Python爬虫学习笔记二:urllib

urllib

模拟浏览器发送请求的库,Python自带

Python2:urllib  urllib2

Python3:urllib.request  urllib.parse

1urllib.request

response

Python爬虫学习笔记二:urllib_第1张图片

urlopen(url)

urlretrieve(url,image_path)

import urllib.request

url = 'heep://www.baidu.com'

# 完整的url
# http://www.baidu.com:80/index.heml?name=wanghao&password=Wanghao123#lala
# #是锚点

response = urllib.request.urlopen(url=url)

print (response)

$ respons响应对象

print (response.read().decode()) #读取相应内容

with open('baidu.html','w',encoding='utf8') as fp:
    fp.write(response.read().decode()) # 写入文件

with open('baidu.html','wb',encoding='utf8') as fp:
    fp.write(response.read()) # 写入二进制文件


print(response.geturl()) #获取请求的url
print(dict(response.getheaders())) #获取头部信息,列表里面有元组
print(response.getcode()) #获取状态吗
print(response.readlines()) #按行读取,返回列表,都是字节类型

# 下载图片

image_url = 'https://timgsa.baidu.com/timg?image&quality=80&size=b9999_10000&sec=1556383782&di=41bf15fb0adf02f7fe6c9428501a0d33&imgtype=jpg&er=1&src=http%3A%2F%2Fimages0.gbicom.cn%2Fuploads%2Fueditor%2F20150928%2F1443407409889192.png'

# 1
response = urllib.request.urlopen(image_url)

....

题目 1:
根据这篇 urllib 笔记回答:
(a) 在 Python3 中,urllib 对应哪两个模块?
(b) 注释中说完整 url 里的"#"是什么?
(c) response.readlines() 返回什么?其中的内容是什么类型?

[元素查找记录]
....

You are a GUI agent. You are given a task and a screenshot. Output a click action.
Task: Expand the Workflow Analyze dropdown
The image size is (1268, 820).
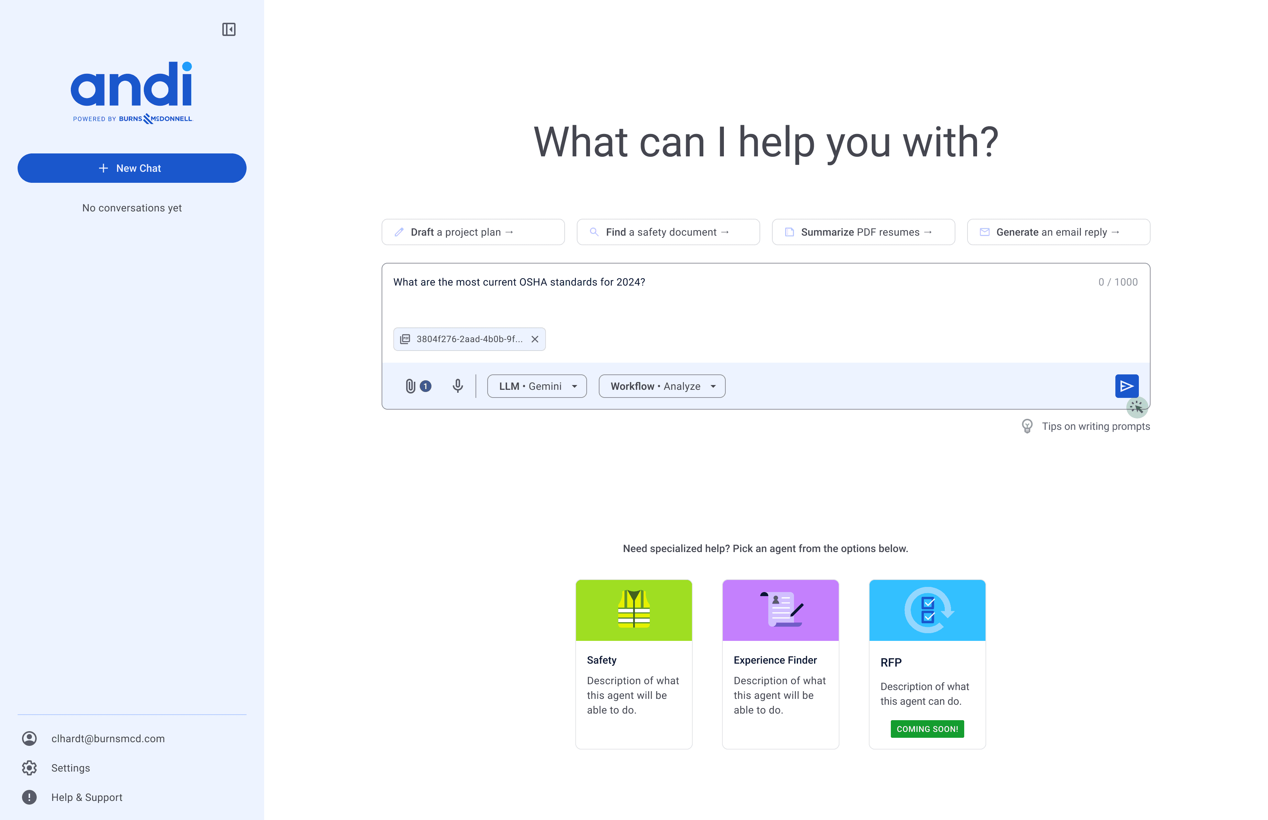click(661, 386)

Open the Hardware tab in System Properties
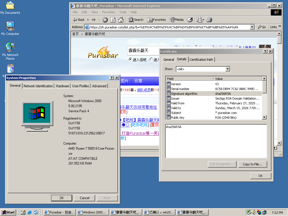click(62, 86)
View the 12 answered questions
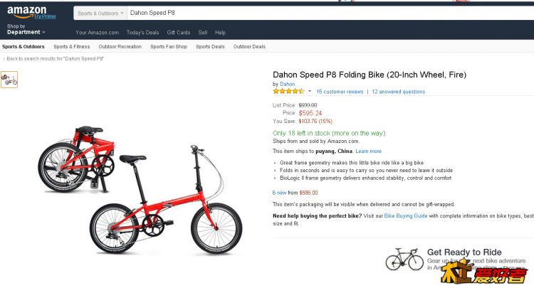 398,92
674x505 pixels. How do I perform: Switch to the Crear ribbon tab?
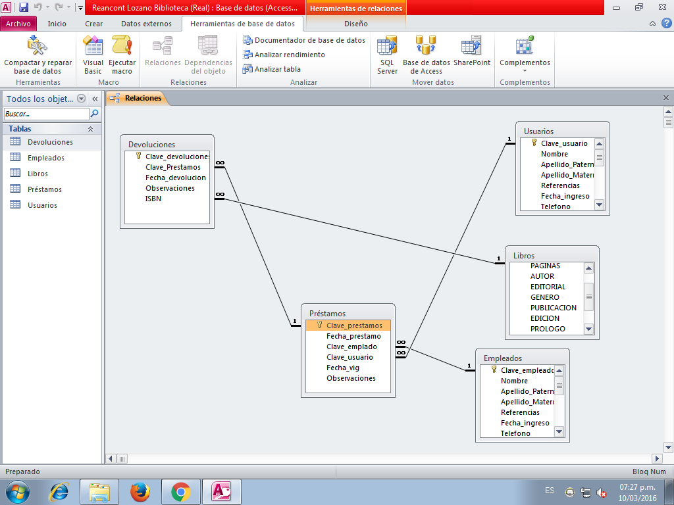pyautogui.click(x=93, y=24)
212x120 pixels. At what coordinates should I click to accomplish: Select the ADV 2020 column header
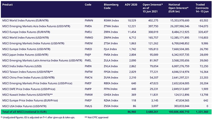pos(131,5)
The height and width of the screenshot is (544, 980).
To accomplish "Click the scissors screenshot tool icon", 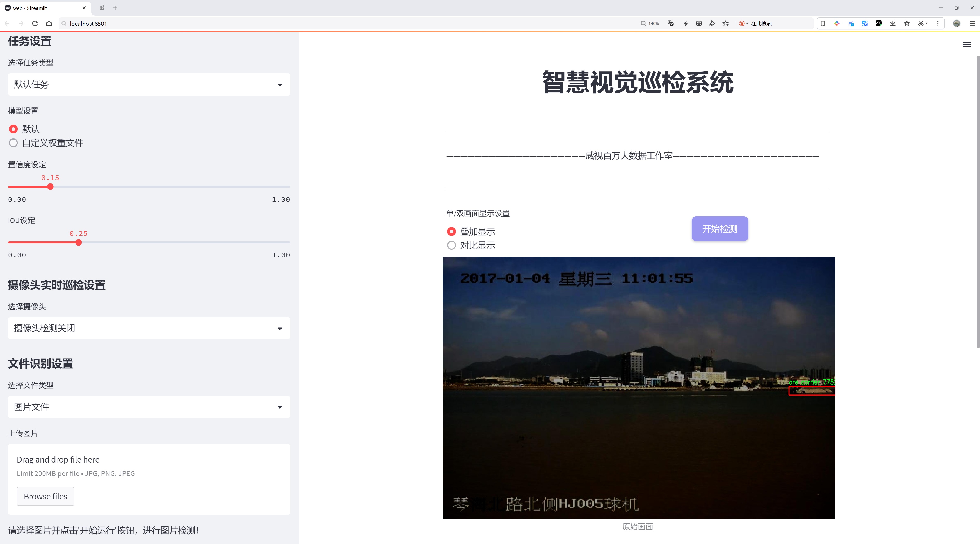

....

题目 2:
请缩放条目中的部分行,范围从包含"674x505 pixels. How"的那一行开始,到条目末尾结束,首尾两行都包括。把答案里的坐标乘以 0.85,四舍五入取整(0.5 向上进位),其余文字照原样保留。只写出这些行,不要包含图片。

最终答案 1:
(a) urllib.request 和 urllib.parse。
(b) "#"是锚点。
(c) 按行读取,返回一个列表,里面都是字节类型。

最终答案 2:
674x505 pixels. How do I perform: Switch to the Crear ribbon tab?
pyautogui.click(x=79, y=20)
212x120 pixels. At what coordinates should I click to accomplish: Select the ADV 2020 column header
pos(111,4)
The height and width of the screenshot is (544, 980).
To accomplish "Click the scissors screenshot tool icon", 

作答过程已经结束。